Si no fuese tan lamentable, sería algo como para morirse de la risa. AMLO, que rechaza indignado cualquier pronunciamiento de un político extranjero que tenga visos de injerencia en los asuntos internos de México, no tiene empacho en perpetrar esa grosera intromisión en esas cuestiones que son de la exclusiva incumbencia del Perú. ¡Hasta se atrevió a dictaminar que Castillo sigue siendo el presidente legítimo de ese país!

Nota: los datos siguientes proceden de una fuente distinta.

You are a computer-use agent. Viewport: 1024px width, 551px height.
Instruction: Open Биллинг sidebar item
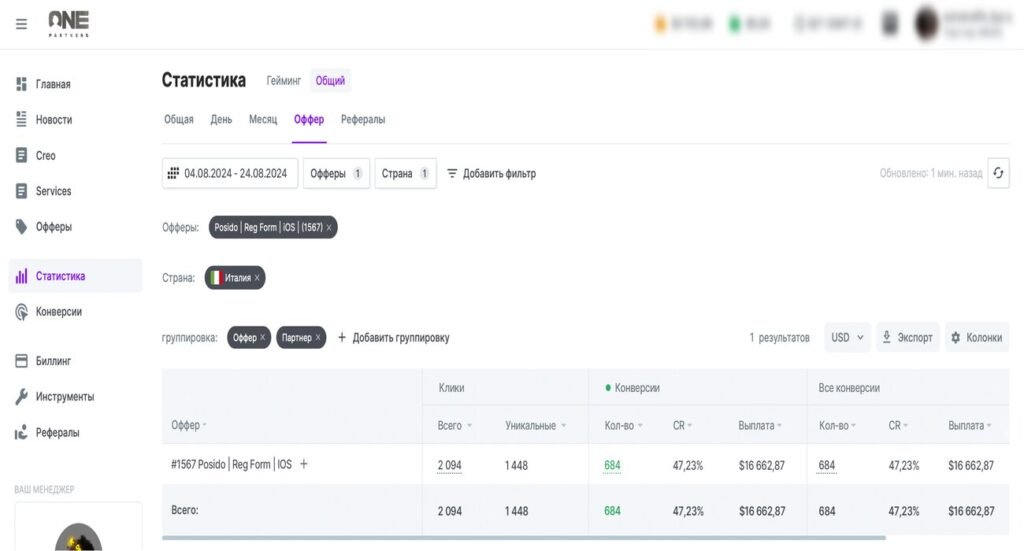pyautogui.click(x=53, y=361)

Desde el oficialismo castrista se ha actuado con más moderación. El viernes 9 de diciembre, el presidente designado Miguel Díaz-Canel expresó que la destitución y arresto de su antiguo colega peruano era “resultado de un proceso dirigido por las oligarquías dominantes para subvertir la voluntad popular”. Esta afirmación entraña una clara manipulación de lo sucedido, pero ello parece poca cosa comparado con el desenfreno de AMLO.
En un tono más diplomático, el actual mandamás cubano afirmó que “corresponde al pueblo peruano hallar soluciones a sus desafíos por sí mismo, en virtud de sus legítimos intereses”; también subrayó que esas decisiones “deben ser respetadas”. El castrismo ha confiado la defensa a ultranza del indefendible Castillo a sus propios propagandistas, que ya sabemos que, aunque exhiben títulos de “periodistas”, dicen y escriben solo lo que el Departamento Ideológico les autoriza o —mejor— les ordena.
Ejemplo destacado de lo anterior es un artículo de Marina Menéndez Quintero, publicado el sábado por Juventud Rebelde. Su mero título es un desafío al sentido común: “Golpe ¿de quién?”. En los párrafos iniciales, la colega argumenta su afirmación: “La derecha lo había condenado desde su misma elección”. Después, aborda su destitución, y afirma que se trata de un “suceso, empero, oscuro”.
Para justificar esta sorprendente afirmación, la señora Menéndez invoca “testimonios de figuras cercanas al gobierno, quienes alegan que cesar al legislativo no era lo que el presidente había planeado hacer aquella aciaga jornada”. A mayor abundamiento, la colega argumenta: “Algunos afirman que se le tendió una trampa”; más adelante dice que “fue engañado”. ¡Raras aseveraciones cuando el entonces presidente se presentó en televisión con su cara! Pero de eso, ¡ni una palabra!
Asimismo me parece digno de ser citado este parrafito también relativo al ahora defenestrado. Confieso que este pasaje despertó mi hilaridad: “Posiblemente, la última acción que marcaría su involuntario alejamiento de las masas sería su desprendimiento del enorme sombrero de rondero que hasta hace unos meses caracterizó lo genuino de su figura”.
Algunos de los defensores de Castillo, de manera demagógica, invocan la mayoría de votos que él recibió durante el balotaje presidencial. ¡No mencionan que fueron exactamente los mismos votos que obtuvo Dina Boluarte, su compañera de fórmula, quien es la persona que, en cumplimiento de lo previsto por la Constitución, ha asumido la jefatura del Estado!
Esperemos que, al igual que sucedió meses atrás en Chile, cesen los desmanes subversivos que ahora desestabilizan al Perú. Confiemos en que, en definitiva, ese país hermano continúe el desarrollo de su economía, y que siga haciéndolo en libertad y democracia.